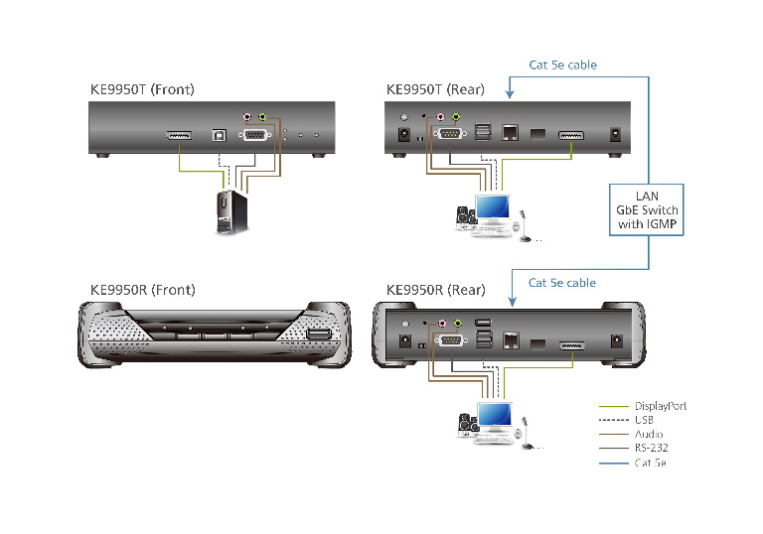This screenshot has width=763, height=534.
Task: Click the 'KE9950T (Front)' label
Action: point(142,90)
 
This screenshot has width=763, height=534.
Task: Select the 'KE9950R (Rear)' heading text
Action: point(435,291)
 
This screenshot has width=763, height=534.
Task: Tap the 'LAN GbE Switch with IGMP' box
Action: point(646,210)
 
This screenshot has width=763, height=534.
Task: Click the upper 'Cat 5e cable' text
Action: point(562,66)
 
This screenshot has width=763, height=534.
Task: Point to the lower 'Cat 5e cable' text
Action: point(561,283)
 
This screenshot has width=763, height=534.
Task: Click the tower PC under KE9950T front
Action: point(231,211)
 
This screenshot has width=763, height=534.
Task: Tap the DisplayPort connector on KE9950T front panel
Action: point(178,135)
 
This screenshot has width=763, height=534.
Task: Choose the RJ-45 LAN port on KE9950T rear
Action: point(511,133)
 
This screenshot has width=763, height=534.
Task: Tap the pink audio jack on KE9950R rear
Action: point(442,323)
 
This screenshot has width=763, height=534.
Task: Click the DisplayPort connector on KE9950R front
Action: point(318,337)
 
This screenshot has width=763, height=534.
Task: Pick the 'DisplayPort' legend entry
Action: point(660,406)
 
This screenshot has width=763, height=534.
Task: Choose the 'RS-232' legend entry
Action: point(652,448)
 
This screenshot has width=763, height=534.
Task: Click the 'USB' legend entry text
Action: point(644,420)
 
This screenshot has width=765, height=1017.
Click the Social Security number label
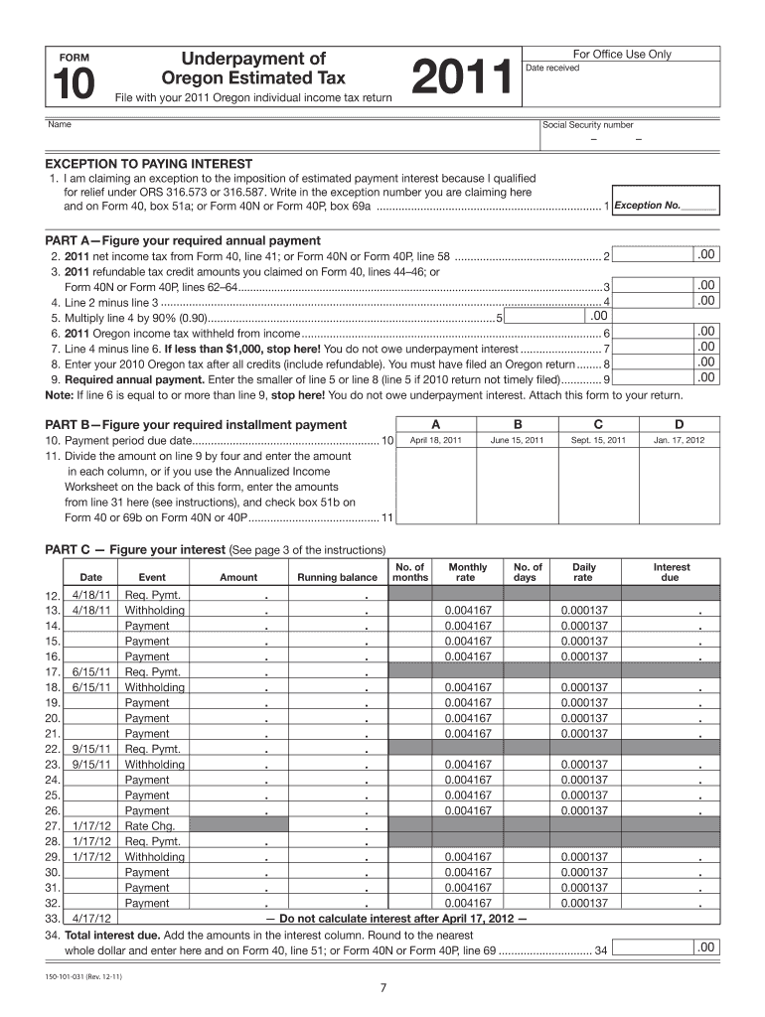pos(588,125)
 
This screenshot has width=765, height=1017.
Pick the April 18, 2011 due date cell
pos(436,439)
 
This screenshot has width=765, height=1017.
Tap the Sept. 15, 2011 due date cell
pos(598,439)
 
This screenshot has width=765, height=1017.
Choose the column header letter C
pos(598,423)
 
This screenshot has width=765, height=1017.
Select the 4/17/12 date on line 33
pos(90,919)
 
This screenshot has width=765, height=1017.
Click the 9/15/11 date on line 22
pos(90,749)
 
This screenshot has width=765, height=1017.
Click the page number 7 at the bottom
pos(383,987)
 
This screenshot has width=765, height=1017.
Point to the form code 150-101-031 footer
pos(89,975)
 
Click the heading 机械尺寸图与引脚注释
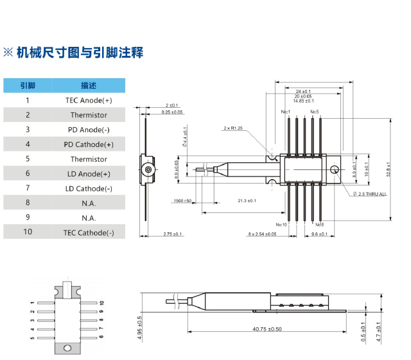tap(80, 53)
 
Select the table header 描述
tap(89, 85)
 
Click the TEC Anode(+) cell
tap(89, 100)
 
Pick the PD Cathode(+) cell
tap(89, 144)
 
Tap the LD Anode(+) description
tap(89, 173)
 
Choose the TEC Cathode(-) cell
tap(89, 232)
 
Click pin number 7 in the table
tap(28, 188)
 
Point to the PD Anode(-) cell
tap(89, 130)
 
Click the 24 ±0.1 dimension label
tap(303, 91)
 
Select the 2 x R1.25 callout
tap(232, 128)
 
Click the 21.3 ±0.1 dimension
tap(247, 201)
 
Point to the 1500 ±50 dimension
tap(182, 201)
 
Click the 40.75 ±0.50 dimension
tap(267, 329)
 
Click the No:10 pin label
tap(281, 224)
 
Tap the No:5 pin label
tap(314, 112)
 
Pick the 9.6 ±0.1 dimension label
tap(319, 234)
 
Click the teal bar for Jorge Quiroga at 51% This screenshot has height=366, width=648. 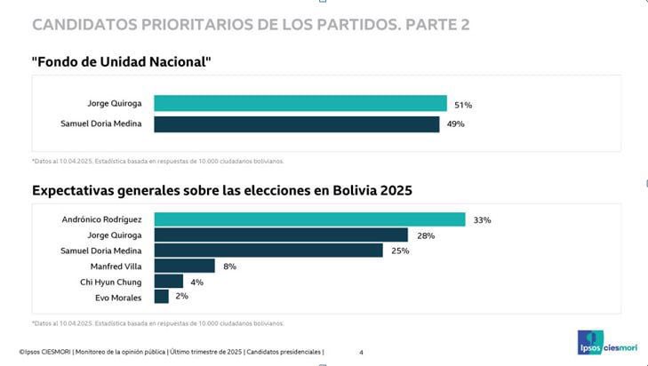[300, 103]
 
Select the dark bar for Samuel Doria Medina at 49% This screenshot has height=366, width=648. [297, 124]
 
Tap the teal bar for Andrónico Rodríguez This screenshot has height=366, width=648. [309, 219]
============
### [What is expected]
Put the stretch from the start of the rows through the line containing "pos(436,439)" into a Markdown table with the columns No. and Line, numbering each line and omitting blank lines. Leave the pictures out of the table.

### [Task result]
| No. | Line |
|---|---|
| 1 | This screenshot has width=763, height=534. |
| 2 | Task: Click the 'KE9950T (Front)' label |
| 3 | Action: point(142,90) |
| 4 | This screenshot has width=763, height=534. |
| 5 | Task: Select the 'KE9950R (Rear)' heading text |
| 6 | Action: point(435,291) |
| 7 | This screenshot has width=763, height=534. |
| 8 | Task: Tap the 'LAN GbE Switch with IGMP' box |
| 9 | Action: point(646,210) |
| 10 | This screenshot has width=763, height=534. |
| 11 | Task: Click the upper 'Cat 5e cable' text |
| 12 | Action: point(562,66) |
| 13 | This screenshot has width=763, height=534. |
| 14 | Task: Point to the lower 'Cat 5e cable' text |
| 15 | Action: point(561,283) |
| 16 | This screenshot has width=763, height=534. |
| 17 | Task: Click the tower PC under KE9950T front |
| 18 | Action: point(231,211) |
| 19 | This screenshot has width=763, height=534. |
| 20 | Task: Tap the DisplayPort connector on KE9950T front panel |
| 21 | Action: point(178,135) |
| 22 | This screenshot has width=763, height=534. |
| 23 | Task: Choose the RJ-45 LAN port on KE9950T rear |
| 24 | Action: point(511,133) |
| 25 | This screenshot has width=763, height=534. |
| 26 | Task: Tap the pink audio jack on KE9950R rear |
| 27 | Action: point(442,323) |
| 28 | This screenshot has width=763, height=534. |
| 29 | Task: Click the DisplayPort connector on KE9950R front |
| 30 | Action: point(318,337) |
| 31 | This screenshot has width=763, height=534. |
| 32 | Task: Pick the 'DisplayPort' legend entry |
| 33 | Action: point(660,406) |
| 34 | This screenshot has width=763, height=534. |
| 35 | Task: Choose the 'RS-232' legend entry |
| 36 | Action: point(652,448) |
| 37 | This screenshot has width=763, height=534. |
| 38 | Task: Click the 'USB' legend entry text |
| 39 | Action: point(644,420) |
| 40 | This screenshot has width=765, height=1017. |
| 41 | Click the Social Security number label |
| 42 | pos(588,125) |
| 43 | This screenshot has width=765, height=1017. |
| 44 | Pick the April 18, 2011 due date cell |
| 45 | pos(436,439) |